After we are done writing a program, there is still work to be done in order to get that program in a state which our computer can execute. We must compile our code into a form the computer can understand. From this point, the final two steps necessary to run our program are linking and loading.
Most programs, but particularly larger ones, have a long list of dependencies. At execution time, our computer needs to have instructions it can comprehend not only for our program but for all of the programs ours depends on. The linker’s job is to connect our program with these dependencies. The linker outputs a file called an executable which is what the computer will actually use to run our program.
When we run that executable, the first step to execute our program is called loading. The loader takes information from the executable file and loads the information necessary to run the process into main memory.

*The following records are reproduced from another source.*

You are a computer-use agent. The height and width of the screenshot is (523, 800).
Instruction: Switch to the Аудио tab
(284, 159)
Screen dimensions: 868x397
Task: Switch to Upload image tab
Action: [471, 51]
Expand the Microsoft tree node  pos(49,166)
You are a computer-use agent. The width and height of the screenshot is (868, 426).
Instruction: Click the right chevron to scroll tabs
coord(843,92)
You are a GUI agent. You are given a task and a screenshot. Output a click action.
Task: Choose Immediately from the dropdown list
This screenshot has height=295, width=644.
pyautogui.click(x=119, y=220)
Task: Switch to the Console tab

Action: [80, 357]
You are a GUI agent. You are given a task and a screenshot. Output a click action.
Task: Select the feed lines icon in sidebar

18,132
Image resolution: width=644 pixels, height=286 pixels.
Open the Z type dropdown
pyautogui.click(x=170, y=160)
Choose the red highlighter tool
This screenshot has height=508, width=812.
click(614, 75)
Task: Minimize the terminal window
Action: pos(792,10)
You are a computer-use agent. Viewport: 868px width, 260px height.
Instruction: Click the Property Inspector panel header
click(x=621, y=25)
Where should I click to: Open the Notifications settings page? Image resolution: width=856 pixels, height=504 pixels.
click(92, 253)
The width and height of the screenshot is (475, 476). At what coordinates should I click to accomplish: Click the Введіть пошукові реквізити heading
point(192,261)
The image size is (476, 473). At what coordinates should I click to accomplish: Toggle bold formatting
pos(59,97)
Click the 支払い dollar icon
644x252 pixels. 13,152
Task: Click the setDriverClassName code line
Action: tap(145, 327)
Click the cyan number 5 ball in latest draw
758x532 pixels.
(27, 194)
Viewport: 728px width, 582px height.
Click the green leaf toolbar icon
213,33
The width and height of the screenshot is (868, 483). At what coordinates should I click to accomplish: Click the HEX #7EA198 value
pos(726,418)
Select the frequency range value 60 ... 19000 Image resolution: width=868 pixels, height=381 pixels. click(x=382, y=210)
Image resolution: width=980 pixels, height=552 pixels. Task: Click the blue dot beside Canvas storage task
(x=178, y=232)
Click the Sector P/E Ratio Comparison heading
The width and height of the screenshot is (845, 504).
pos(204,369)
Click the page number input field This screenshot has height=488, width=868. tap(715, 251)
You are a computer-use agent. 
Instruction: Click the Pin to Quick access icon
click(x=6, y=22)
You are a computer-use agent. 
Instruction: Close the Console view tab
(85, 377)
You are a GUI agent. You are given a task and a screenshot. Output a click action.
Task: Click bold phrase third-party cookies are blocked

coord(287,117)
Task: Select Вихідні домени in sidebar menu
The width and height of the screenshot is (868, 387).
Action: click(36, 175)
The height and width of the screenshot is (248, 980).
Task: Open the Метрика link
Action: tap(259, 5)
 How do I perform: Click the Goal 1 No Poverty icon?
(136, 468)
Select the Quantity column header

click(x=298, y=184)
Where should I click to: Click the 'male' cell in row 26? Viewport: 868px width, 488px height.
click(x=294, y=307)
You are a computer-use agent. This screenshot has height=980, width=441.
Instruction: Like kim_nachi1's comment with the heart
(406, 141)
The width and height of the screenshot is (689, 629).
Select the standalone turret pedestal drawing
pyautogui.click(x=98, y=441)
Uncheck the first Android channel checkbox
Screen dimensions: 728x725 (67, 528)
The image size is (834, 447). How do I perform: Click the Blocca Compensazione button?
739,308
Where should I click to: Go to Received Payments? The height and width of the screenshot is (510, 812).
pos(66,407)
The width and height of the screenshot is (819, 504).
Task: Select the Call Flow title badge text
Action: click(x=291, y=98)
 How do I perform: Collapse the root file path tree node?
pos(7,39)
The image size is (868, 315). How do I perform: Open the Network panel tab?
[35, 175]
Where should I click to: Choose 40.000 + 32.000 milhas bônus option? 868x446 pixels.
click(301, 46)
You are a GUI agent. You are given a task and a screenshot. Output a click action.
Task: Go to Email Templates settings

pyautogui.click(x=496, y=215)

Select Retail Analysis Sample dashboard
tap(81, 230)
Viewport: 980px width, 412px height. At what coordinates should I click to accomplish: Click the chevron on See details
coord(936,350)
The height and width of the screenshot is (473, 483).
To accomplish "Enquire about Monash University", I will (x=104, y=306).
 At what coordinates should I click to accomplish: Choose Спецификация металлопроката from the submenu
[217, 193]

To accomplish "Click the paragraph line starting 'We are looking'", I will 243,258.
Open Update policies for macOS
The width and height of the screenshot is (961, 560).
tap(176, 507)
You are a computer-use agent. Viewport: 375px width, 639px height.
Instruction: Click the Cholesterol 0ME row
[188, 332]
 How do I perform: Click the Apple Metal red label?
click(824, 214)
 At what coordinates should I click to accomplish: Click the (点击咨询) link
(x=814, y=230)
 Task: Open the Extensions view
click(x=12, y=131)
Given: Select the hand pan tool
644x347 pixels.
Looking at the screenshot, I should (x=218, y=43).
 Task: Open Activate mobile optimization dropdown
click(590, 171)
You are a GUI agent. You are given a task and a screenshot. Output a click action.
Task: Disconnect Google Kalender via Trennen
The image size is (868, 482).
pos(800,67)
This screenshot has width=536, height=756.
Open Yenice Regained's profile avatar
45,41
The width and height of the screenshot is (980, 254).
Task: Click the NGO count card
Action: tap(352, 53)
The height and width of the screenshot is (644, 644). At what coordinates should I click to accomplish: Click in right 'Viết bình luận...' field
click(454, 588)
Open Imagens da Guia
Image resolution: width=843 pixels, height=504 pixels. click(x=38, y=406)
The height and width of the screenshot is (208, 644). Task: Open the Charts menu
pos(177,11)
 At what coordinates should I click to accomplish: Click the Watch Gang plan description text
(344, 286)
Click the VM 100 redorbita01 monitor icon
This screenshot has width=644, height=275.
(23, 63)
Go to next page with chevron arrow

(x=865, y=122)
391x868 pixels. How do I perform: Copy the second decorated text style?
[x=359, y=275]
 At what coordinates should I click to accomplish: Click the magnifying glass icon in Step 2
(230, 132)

It is important to understand that both linking and loading can occur either statically or dynamically.
If a program is linked statically, the entirety of the dependencies necessary to run the program are linked when an executable is created. Conversely, if a program is linked dynamically, the linking takes place at runtime which gives our OS the opportunity to see whether some dependencies already exist in memory before linking with them again.
On the loading side, if a program is statically loaded, then the entirety of the program and its dependencies are loaded into memory at execution time. With dynamic loading, the OS only loads the parts of the program that are needed at a given time.
The result is that dynamic linking and loading tend to be much more efficient with memory. However, the tradeoff is speed. Statically linked/loaded programs tend to execute faster because there is no back and forth of fetching dependencies once the program is running.